B- Le manahen ou le comédien
Le manahen est une autre figure de l'art oratoire
à la cour du Danxomè. C'est un comédien qui participait
aussi à toutes les manifestations publiques qu'organisait le roi. Ce
dernier l'invitait pour l'amuser ainsi que la foule. Seul sur la scène,
il s'appliquait à faire rire le roi et toute l'assemblée. Il
s'amusait à imiter la démarche, la voix et les gestes du roi, car
à ce moment précis, tout lui était permis. Il pouvait
même critiquer le roi, à l'instar du fou du roi connu dans les
sociétés occidentales. Devant tout un peuple, il jouait
momentanément le rôle du roi. Il donnait des ordres qu'il
exécutait lui-même, jouant ainsi plusieurs rôles à la
fois. Tantôt il était soldat, tantôt il était
esclave. Il changeait le ton de sa voix selon le personnage qu'il incarnait. Il
est l'exemple type de ce que les anglo-saxons appellent one man
show.
Présent même lors des funérailles, le
manahen apportait un brin d'humour dans cette ambiance
mortifère qui règne dans un contexte pareil. Il
dédramatisait la mort, amenait les gens à oublier un instant le
malheur. Il était imprévisible ; on s'attendait à tout
avec lui. Il pouvait par exemple rigoler quand il traite d'un sujet triste, et
vice-versa. Ainsi prenait-il ceux qui l'écoutaient au
dépourvu.
L'existence de comédien à la cour du
Danxomè donne une autre image de ce royaume connu pour la dureté
des règles établis. Comme l'écrivait Joseph Adandé
(2012 : 17) : « On peut s'étonner que dans une
société aussi militarisée, dans une cour où
l'étiquette est si rigoureuse, il y ait de la place pour le rire
construit autour de la personne même du souverain,
institutionnalisé au point de faire partie du protocole ».

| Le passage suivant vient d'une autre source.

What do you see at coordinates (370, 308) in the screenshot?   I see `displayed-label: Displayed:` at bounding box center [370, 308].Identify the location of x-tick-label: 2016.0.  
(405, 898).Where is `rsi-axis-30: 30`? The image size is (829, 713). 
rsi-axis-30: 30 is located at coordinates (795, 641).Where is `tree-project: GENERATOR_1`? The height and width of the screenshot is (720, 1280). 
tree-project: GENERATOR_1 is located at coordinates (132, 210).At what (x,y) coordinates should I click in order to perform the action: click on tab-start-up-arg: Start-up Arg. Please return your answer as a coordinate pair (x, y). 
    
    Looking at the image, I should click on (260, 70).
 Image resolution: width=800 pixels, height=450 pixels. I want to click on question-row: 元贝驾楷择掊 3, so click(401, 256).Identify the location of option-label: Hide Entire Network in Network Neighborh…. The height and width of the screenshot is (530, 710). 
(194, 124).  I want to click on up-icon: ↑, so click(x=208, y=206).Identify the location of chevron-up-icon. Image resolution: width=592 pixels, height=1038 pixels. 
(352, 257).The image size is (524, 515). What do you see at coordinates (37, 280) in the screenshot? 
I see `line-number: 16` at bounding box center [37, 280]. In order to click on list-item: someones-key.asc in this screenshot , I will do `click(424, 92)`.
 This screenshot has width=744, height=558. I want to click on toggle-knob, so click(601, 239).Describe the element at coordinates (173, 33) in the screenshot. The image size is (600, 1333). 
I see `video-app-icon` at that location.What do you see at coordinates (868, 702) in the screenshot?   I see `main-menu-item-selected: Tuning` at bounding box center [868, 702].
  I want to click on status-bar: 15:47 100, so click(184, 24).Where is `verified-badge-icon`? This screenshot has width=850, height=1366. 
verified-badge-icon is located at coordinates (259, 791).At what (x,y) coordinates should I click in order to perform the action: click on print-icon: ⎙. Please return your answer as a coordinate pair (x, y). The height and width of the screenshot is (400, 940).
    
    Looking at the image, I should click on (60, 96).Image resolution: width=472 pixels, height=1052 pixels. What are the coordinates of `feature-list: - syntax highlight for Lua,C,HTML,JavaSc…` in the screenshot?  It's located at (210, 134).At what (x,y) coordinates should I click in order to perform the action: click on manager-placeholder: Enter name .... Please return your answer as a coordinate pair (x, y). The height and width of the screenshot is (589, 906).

Au-delà donc de la rigueur voire du rigorisme dont faisaient preuve les
rois fon, ils ont pu rendre professionnel l'humour, car le manahen
vivait de son art. Cette valeur qu'ils ont accordée aux
comédiens fait qu'aujourd'hui parmi les comédiens
béninois, beaucoup sont de culture fon, car fiers de faire rire les
autres.
Seul à pouvoir critiquer le roi et à le faire
sourire en public, le manahen était admiré pour son
élocution et son audace. Il était un bon parleur qu'on aimait
à écouter, même si ses propos manquaient de logique et
frisaient l'hérésie. Comme quoi, l'art a presque tous les droits,
et les monarques du Danxomè le savaient plus que quiconque.